They were all arrested in New Castle, a small town in western Pennsylvania, right over by the Ohio border. It was once one of the most industrially productive towns in America, but all that’s gone now.
At the beginning of the 20th century, New Castle was a boom town — its population almost tripled between 1890 and 1900 as thousands of immigrants from Europe and across America arrived to work in its tin plate mills, steel factories, ceramics works, foundries and paper mills. The depression of the 1930s hit the town as hard as anywhere else, but world war 2 and the Korean war kept its manufacturing base going. The population peaked at 48,834 in 1950, but it was downhill from there. Today, around 28,000 people live in New Castle. The unemployment rate is twice the national average.
The mug shots on this site date from the 1930s to the 1950s — from the temporary slump of the great depression to the terminal slump that followed the Korean war. Those decades also happen to correspond to the golden age of American crime cinema, from the Warner Brothers gangster movies of the 1930s to the noirs of the 1940s and 1950s, and the faces in the photographs wouldn’t look out of place in the background of any thriller from Little Caesar in 1931 to Touch of Evil in 1958.
I write another blog, The Unsung Joe. It’s about unknown extras and bit-part players in old Hollywood films — the kind of people who played the waiters, the cab drivers, the passers-by in the street. It’s surprising how much you can find out about them, about their hopes for their careers, about their disappointments, their tragedies and their joys. Then again, they lived in Hollywood at a time when it was the centre of the imaginative life of most of the western world, and anything that happened there was reported in gossip columns, magazines and newspapers wherever English was spoken.

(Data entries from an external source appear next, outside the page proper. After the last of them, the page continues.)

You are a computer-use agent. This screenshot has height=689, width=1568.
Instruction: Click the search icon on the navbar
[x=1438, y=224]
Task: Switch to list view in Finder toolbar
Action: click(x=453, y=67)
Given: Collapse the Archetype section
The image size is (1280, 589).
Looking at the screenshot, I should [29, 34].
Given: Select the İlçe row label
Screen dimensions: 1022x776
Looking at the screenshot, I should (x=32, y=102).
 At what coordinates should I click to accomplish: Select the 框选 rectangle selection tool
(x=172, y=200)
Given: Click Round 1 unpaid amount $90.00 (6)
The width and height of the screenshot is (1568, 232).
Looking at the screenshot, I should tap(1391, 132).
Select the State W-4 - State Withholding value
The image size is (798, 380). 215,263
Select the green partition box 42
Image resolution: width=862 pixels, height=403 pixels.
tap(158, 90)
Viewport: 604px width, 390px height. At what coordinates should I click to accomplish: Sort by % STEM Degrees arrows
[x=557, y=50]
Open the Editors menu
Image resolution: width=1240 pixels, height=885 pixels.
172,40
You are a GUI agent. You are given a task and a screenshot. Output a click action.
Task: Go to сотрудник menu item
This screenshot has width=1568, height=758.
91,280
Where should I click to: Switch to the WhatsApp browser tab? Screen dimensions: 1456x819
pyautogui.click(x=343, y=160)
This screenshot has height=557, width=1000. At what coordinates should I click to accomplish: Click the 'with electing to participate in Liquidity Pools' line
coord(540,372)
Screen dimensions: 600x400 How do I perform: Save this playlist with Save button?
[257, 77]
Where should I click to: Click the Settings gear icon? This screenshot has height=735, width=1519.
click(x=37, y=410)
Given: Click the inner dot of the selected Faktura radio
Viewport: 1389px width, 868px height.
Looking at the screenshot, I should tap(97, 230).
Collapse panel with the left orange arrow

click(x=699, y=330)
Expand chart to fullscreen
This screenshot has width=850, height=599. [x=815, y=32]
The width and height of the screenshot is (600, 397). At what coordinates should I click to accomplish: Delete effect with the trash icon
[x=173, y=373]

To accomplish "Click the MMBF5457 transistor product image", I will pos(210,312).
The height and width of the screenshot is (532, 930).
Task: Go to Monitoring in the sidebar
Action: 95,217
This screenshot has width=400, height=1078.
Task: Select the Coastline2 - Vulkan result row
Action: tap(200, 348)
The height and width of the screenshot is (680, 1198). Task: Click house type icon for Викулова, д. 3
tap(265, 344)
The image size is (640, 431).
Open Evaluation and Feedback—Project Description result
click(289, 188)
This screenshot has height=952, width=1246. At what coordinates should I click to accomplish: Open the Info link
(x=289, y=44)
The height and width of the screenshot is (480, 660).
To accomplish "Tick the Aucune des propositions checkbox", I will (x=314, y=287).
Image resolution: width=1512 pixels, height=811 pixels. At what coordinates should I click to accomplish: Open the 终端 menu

That was never the case with New Castle. However, the New Castle News — the local paper, still going today — diligently recorded the goings-on in the town and made sure that its readers knew who had visited whose house for dinner, who had been sent to war, who had drunkenly crashed their car, who had gone to jail. The record is patchy, of course, but it’s possible to piece together some of the stories of the people who were arrested all those decades ago and, in doing so, catch a glimpse of what life was like in that long-gone town.